Vincenzo Martorella, Il blues, Einaudi 2009 (322 pp., € 20)
Primo: tutto quel che sapete sul blues è falso.
Vabbè, non proprio tutto, ma molte cose. Ad esempio, che il blues fosse suonato solo con la chitarra (non è vero: c'erano il pianoforte, il violino, l'armonica, il banjo, il washboard, il kazoo, l'organetto e parecchia altra roba); che i bluesman fossero sempre solitari (no: suonavano anche in duo, trio eccetera), depressi (ci sono blues allegri, ironici e comici) e diabolici (molti suonavano indifferentemente blues e gospel).

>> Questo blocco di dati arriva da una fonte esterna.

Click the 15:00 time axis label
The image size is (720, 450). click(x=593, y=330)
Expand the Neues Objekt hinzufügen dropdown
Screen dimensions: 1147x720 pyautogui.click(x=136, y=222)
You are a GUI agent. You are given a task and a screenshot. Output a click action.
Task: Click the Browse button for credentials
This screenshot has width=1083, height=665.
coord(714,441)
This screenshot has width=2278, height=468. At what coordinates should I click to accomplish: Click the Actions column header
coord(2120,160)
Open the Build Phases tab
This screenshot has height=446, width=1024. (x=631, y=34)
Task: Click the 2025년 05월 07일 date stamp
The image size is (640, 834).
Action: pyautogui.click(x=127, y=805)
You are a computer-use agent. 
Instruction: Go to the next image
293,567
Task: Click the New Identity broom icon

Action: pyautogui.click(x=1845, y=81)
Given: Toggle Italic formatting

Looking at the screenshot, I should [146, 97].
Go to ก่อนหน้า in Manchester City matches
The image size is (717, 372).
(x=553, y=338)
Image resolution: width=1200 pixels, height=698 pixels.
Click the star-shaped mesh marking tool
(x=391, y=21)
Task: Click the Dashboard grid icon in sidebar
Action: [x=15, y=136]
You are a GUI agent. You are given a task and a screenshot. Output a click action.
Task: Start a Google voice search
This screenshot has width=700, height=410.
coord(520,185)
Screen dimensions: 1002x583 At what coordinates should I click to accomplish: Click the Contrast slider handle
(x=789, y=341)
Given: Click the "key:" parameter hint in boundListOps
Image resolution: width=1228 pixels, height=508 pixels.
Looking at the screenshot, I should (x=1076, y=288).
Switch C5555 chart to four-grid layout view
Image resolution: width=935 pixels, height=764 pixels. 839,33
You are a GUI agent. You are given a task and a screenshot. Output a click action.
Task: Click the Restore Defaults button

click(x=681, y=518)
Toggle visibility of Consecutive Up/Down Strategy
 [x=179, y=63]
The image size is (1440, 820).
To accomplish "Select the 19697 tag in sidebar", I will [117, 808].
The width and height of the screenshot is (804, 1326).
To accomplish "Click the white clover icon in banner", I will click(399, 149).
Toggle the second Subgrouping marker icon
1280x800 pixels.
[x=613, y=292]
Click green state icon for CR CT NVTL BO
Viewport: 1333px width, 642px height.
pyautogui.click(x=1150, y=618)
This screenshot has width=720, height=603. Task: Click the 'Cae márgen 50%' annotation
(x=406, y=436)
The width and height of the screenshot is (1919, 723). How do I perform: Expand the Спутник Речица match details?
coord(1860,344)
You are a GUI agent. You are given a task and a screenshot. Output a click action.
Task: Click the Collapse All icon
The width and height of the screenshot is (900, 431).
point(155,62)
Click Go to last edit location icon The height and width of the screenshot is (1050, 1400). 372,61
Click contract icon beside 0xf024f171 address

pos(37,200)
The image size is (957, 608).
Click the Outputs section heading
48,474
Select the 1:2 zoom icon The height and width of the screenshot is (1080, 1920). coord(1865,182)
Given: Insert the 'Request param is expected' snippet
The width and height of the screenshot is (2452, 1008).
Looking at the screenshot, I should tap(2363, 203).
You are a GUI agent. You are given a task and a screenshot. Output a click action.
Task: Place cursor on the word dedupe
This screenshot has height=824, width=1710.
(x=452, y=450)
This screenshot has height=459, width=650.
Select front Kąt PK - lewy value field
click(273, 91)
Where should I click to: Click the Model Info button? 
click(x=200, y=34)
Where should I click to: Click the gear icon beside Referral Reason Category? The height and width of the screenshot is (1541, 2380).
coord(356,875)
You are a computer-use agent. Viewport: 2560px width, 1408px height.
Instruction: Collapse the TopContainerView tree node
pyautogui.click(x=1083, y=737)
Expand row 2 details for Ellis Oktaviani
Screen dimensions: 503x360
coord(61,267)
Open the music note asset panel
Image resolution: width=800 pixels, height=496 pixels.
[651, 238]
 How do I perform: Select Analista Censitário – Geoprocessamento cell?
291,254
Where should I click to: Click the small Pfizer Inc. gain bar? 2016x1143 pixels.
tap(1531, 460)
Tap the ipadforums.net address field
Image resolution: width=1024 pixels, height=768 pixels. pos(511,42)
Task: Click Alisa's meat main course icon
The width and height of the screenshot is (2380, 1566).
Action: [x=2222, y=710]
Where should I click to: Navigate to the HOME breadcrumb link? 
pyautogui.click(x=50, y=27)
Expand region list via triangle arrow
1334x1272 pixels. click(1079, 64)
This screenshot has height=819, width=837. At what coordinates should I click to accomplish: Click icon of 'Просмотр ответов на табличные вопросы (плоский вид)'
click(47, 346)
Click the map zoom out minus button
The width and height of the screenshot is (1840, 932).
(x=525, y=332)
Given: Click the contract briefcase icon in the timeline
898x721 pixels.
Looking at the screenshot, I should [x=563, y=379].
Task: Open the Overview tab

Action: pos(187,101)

Che il blues sia musica da ascoltare (non è vero: il blues si ballava). E, soprattutto, che il blues sia un'unica cosa ben definita (quando invece c'erano – e ci sono – infiniti blues, spesso diametralmente opposti l'uno all'altro)
Secondo: perché un altro libro sul blues? Perché questo è diverso.
Non è una storia del blues (tant'è che parte dalle origini africane, ma si ferma agli anni '30), né una raccolta di testi, né un esame strettamente musicologico o sociologico eccetera. È piuttosto un tentativo di rileggere, da un punto di vista nuovo e metodologicamente aggiornato, la genesi del blues e, soprattutto, la genesi dell'immagine che noi abbiamo di questa musica.
Il libro, che fa parte di una nuova collana dell'Einaudi intitolata “Mappe”, è strutturato in tre parti (o tre “costellazioni” di temi, come le definisce Martorella).
Nella prima si esamina la nascista del blues, partendo dall'Africa ed esaminandone la lunga incubazione in America, fino all'emersione delle prime forme riconoscibili come tali.
Nella seconda viene esaminata la struttura del blues (testo e musica), i suoi addentellati con la cultura dei neri americani, i suoi legami con le altre musiche afroamericane, prima fra tutti il jazz. Assolutamente fondamentali i capitoli sull'influenza che ebbero sul blues prima l'industria discografica, poi i collezionisti di dischi, che preservarono opere altrimenti destinate a perdersi, ma operarono anche un'opera di selezione che condizionò profondamente la futura ricezione di questa musica.
L'ultima parte consiste di dodici brevi medaglioni, che disegnano il ritratto di varie figure celebri del blues (qui si trova quello dedicato a Bessie Smith).
Sul sito dell'Einaudi potete leggere una presentazione dell'opera, corredata di video.
Insomma, è un libro fondamentale, scritto magnificamente, in un linguaggio accessibile anche ai non esperti di musica
Terzo: Vincenzo è un mio amico. Ma questo non vuol dire.